SOURCE TEXT →
_ _ _ _ _

Initial commit with translated description

2026-03-29 10:21:46 +08:00
commit 18e90b0b09
67 changed files with 20609 additions and 0 deletions
--- a/scripts/ranking.py
+++ b/scripts/ranking.py
@@ -0,0 +1,325 @@
+#!/usr/bin/env python3
+"""
+Deterministic Headline Ranking - Impact-based ranking policy.
+
+Implements #53: Deterministic impact-based ranking for headline selection.
+
+Scoring Rubric (weights):
+- Market Impact (40%): CB decisions, earnings, sanctions, oil spikes
+- Novelty (20%): New vs recycled news
+- Breadth (20%): Sector-wide vs single-stock
+- Credibility (10%): Source reliability
+- Diversity Bonus (10%): Underrepresented categories
+
+Output:
+- MUST_READ: Top 5 stories
+- SCAN: 3-5 additional stories (if quality threshold met)
+"""
+
+import re
+from datetime import datetime
+from difflib import SequenceMatcher
+
+
+# Category keywords for classification
+CATEGORY_KEYWORDS = {
+    "macro": ["fed", "ecb", "boj", "central bank", "rate", "inflation", "gdp", "unemployment", "treasury", "yield", "bond"],
+    "equities": ["earnings", "revenue", "profit", "eps", "guidance", "beat", "miss", "upgrade", "downgrade", "target"],
+    "geopolitics": ["sanction", "tariff", "war", "conflict", "embargo", "trump", "china", "russia", "ukraine", "iran", "trade war"],
+    "energy": ["oil", "opec", "crude", "gas", "energy", "brent", "wti"],
+    "tech": ["ai", "chip", "semiconductor", "nvidia", "apple", "google", "microsoft", "meta", "amazon"],
+}
+
+# Source credibility scores (0-1)

_ _ _ _ _

SUPPLIED DATA →
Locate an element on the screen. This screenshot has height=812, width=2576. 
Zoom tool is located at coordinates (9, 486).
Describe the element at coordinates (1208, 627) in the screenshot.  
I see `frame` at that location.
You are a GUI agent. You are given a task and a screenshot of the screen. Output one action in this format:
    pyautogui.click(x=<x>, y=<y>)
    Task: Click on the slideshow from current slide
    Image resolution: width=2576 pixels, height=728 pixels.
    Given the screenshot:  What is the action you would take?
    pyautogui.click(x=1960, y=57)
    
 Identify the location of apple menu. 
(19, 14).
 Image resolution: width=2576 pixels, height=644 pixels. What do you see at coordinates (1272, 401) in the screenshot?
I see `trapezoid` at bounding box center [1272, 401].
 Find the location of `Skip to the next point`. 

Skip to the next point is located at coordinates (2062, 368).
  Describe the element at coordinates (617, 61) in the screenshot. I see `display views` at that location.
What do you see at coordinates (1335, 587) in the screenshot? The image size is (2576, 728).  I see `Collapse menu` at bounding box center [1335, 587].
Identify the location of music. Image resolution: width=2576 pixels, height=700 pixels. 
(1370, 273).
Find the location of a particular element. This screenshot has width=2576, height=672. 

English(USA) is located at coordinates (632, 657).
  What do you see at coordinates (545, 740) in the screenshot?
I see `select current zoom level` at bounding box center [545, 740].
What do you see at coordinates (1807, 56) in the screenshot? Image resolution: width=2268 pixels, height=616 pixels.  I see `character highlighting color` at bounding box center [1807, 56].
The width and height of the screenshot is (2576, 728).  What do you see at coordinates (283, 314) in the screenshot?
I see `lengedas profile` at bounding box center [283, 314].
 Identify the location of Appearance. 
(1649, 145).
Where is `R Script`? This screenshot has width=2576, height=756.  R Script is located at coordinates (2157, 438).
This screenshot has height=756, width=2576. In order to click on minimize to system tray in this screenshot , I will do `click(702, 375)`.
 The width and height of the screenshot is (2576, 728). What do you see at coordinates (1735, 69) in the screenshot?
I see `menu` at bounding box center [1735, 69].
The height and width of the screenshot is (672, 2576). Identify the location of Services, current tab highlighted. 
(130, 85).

_ _ _ _ _

PROBLEMS AND TASKS →
**A.** According to the docstring of the ranking script, what weight does Market Impact receive?
**B.** From the records, reproduce the lines beginning with the one that contains "What do you see at coordinates (1335, 587)" and continuing through the one that contains "center [545, 740].", both included.
The ranking script and the records have no connection to each other.

OUTPUTS FOR THE TASKS →
**A.** 40%

**B.**
What do you see at coordinates (1335, 587) in the screenshot? The image size is (2576, 728).  I see `Collapse menu` at bounding box center [1335, 587].
Identify the location of music. Image resolution: width=2576 pixels, height=700 pixels. 
(1370, 273).
Find the location of a particular element. This screenshot has width=2576, height=672. 

English(USA) is located at coordinates (632, 657).
  What do you see at coordinates (545, 740) in the screenshot?
I see `select current zoom level` at bounding box center [545, 740].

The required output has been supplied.